Researchers unlock genomic secrets of scaly-foot snail
Despite an extreme environment characterized by high pressure, high temperature, strong acidity and low oxygen levels resembling living conditions in prehistoric times, hydrothermal vents harbor a diverse population of creatures, most of which have potential for biomedical and other kinds of research. Among other inhabitants of this difficult environment, the scaly-foot snail, also known as "sea pangolin," is of particular interest to marine scientists.

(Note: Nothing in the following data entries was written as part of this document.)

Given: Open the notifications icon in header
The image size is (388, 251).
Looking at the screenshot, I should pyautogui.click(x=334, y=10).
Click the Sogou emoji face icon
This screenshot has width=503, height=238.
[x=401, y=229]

The scaly-foot snail is the only extant gastropod that possesses armor-like scales—an otherwise very common feature for gastropods during the Cambrian period over 540 million years ago. This snail is also the only organism in the world known to incorporate iron into its exoskeleton. Little is known, however, about its genome and unusual morphology, as the creature is extremely difficult to locate and collect.
Now, a research team led by Prof. Qian Peiyuan, Chair Professor of HKUST's Department of Ocean Science and Division of Life Science, has managed to collect 20 scaly-foot snails at around 2,900 meters below sea level from the Indian Ocean in collaboration with researchers from the Japan Agency for Marine-Earth Science and Technology (JAMSTEC), and analyze the snail's genome sequence.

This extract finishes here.